## Task objective
Search the material below for the word "DPRD". Copy every line that has it.

BEGIN Data records

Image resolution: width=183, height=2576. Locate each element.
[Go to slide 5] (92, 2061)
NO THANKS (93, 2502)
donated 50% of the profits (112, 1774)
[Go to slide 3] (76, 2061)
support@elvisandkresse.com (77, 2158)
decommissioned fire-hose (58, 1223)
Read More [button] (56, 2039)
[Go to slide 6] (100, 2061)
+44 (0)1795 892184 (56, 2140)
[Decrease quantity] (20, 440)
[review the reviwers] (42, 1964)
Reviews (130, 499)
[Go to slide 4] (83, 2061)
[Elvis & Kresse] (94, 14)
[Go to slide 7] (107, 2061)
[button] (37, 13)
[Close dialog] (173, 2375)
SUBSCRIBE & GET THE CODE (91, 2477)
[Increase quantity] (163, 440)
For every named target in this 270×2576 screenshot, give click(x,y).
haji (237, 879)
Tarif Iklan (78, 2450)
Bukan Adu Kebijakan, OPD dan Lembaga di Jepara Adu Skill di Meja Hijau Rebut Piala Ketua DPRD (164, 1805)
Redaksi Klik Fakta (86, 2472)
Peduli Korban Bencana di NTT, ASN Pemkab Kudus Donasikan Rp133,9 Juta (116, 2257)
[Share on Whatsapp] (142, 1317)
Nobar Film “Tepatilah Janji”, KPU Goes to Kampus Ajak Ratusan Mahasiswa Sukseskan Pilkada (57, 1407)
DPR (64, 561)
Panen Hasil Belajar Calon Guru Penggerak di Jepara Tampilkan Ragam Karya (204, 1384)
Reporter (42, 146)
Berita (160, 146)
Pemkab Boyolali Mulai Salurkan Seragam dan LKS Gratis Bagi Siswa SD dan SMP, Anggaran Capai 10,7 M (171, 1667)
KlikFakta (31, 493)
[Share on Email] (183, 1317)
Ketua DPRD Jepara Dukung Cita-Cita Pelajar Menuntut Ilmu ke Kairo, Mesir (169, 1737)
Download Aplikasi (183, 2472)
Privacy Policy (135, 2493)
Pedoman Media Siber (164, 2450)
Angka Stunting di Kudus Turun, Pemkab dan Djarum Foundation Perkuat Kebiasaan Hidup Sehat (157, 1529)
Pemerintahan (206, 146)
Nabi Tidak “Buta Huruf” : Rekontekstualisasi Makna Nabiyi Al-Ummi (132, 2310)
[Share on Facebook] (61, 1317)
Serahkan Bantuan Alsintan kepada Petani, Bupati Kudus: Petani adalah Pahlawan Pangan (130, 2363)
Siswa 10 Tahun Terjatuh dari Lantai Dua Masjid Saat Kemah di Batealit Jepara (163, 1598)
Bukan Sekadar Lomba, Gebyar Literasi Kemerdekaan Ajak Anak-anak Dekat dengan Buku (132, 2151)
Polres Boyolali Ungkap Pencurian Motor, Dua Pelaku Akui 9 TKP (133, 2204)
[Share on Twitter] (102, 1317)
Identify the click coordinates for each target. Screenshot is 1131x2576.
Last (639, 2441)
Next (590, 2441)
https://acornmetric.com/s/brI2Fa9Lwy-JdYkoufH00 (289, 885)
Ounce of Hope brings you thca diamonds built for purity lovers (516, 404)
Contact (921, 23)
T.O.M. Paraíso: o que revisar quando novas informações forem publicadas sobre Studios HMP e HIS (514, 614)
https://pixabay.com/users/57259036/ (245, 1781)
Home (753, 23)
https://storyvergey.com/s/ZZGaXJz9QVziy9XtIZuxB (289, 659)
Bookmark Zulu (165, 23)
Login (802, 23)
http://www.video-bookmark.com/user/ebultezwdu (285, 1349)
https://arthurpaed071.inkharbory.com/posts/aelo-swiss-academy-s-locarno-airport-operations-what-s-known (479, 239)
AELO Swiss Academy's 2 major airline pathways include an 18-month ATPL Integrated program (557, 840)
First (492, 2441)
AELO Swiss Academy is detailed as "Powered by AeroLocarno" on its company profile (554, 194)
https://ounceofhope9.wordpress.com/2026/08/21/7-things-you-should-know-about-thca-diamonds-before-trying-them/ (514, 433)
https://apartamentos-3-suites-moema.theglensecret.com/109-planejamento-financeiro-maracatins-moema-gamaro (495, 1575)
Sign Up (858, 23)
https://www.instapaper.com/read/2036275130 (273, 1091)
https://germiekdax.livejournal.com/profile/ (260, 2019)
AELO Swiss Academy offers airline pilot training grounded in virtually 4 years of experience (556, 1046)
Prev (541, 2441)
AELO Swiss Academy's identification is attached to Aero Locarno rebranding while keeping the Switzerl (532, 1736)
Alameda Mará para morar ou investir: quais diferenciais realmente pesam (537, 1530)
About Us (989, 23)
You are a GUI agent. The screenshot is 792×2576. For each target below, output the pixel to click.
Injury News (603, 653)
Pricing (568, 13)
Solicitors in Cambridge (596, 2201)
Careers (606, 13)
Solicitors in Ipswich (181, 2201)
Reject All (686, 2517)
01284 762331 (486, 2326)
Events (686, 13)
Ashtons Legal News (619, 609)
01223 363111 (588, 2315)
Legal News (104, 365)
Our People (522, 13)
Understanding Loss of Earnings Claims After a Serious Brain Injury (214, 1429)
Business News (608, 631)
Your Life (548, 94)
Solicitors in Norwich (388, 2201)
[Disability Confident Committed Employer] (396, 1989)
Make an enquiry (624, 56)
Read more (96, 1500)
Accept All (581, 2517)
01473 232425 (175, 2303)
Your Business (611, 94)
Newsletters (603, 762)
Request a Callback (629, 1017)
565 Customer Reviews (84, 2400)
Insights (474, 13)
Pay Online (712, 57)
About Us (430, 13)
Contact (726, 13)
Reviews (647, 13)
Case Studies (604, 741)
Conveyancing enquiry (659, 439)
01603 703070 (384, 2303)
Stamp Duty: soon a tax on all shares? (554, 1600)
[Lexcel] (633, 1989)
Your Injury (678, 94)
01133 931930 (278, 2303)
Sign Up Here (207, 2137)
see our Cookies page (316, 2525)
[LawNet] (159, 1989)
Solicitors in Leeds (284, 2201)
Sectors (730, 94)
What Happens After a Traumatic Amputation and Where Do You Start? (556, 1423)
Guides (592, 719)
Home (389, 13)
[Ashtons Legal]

END Data records

## Response box
Bukan Adu Kebijakan, OPD dan Lembaga di Jepara Adu Skill di Meja Hijau Rebut Piala Ketua DPRD (164, 1805)
Ketua DPRD Jepara Dukung Cita-Cita Pelajar Menuntut Ilmu ke Kairo, Mesir (169, 1737)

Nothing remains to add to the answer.